West Precinct constraints prohibit community development

Former Mayor Bill Purcell was not perfect. He made mistakes. Among those I would not include ignoring community-based growth. In fact, Mayor Purcell pitched the dramatic increase of associations as a feather in his cap. He backed it up with a robust Mayor's Office of Neighborhoods.

No so for our current Mayor.

The community-relations angle of the installation of the new Metro Police West Nashville precinct has been botched from beginning to end. The Dean administration was widely criticized for overpaying auto dealer Bob Frensley, friend of CM and Mayor's Office alike, for the property. Community leaders warned that the property was flood risk at a meeting where they were roundly dismissed by Dean's right-hand man, Rich Riebeling. Lo, and behold, a 1,000 year flood sent a clear message to everyone but Karl Dean, who remained unbent on the precinct placement.
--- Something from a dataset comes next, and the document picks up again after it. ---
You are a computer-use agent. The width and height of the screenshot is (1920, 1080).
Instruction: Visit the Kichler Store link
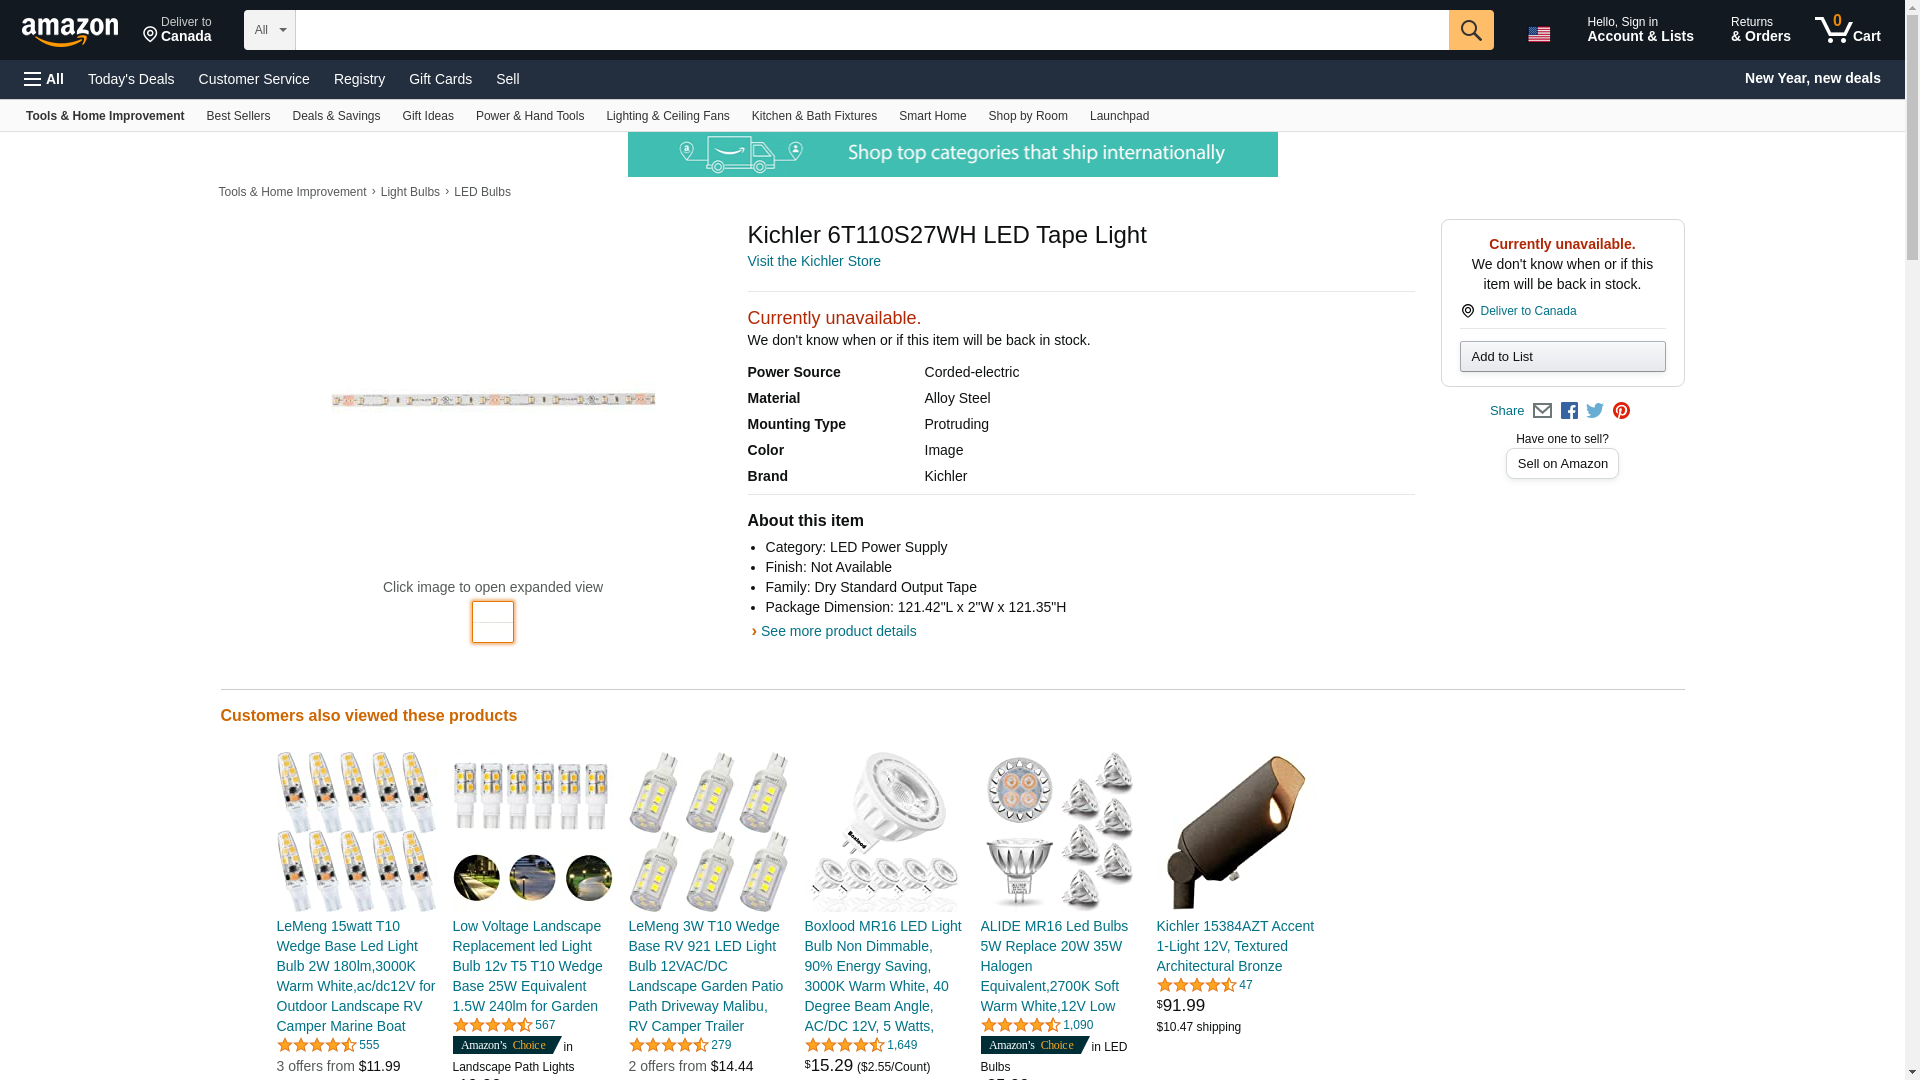tap(814, 261)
The latest botch: the community affairs facilities of the new West Police Precinct can barely accommodate the West Nashville community groups registered at Metro. In their first outreach correspondence to West Nashville, Metro Police sound more like sheep herders than community affairs officers:

From: Chick, Twana D. (MNPD) [mailto:twana.chick@nashville.gov]
Sent: Wednesday, December 21, 2011 4:57 PM
To: Undisclosed recipients:
Subject: meeting with leadership teams at New West Precinct

Good afternoon:
I would like to schedule a meet-n-greet type of gathering here at the new West Precinct Community Room with the leadership teams of the various groups. I need to gauge how much participation there would be to see if we should have one meeting or two. There are 104 registered community groups. We only have 134 chairs in our new community room.

My first proposed date is February 7th from 5:00p.m.-7:30p.m.

Could ONE PERSON from each group please carefully respond by changing the subject line to: Feb 7, YES, 2 (if you wanted to bring a contingent of two from your group), Feb 7, YES, 4 (if you wanted to bring four people) and so forth. If your group leadership could not do Feb 7, then the subject line should be: Feb 7, NO. The term “group leadership” is intentionally broad and left up to your discretion.

All I am going to initially do is count persons and gauge interest. Sign in the email body with your group name only so I can tell which groups have responded. Don’t put anything more in the email body because I’m simply moving them to a folder for counting purposes.

If you are a business, I want to do businesses together at a later time.

I will tally responses until January 1. Don’t worry that you’ll get left out – I’m just doing this to gauge interest because I have no idea what to expect. I hope I’m not flooding your inboxes. One of the issues I hope to work on is getting email addresses organized so you don’t receive too much from me. Thank you for your patience.

Here is a sample:


Have a wonderful day!

Sgt. Twana Chick
West Precinct Community Affairs Coordinator


Given the stated capacity of the community, the precinct space seems inadequate to the task of accommodating local groups on occasions where they might need to meet together with the police. There is no room for growth of more community groups in West Nashville at the police precinct. While the blueprints for the new precinct may have included elements to stem any future tides from a flooded Richland Creek, they did not include provisions to spur a rising tide of community organizations.

Maybe that is because Karl Dean, unlike Bill Purcell, appears to take no pride in stimulating the growth of community-based organizations.


HT: Mike Peden

1 comment:

  1. Not a single group comes close to filling even half the chairs. It's the idea of getting people together from every group that's the issue. I bet no meeting room in Nashville is big enough for that. I think you found a story where there was none.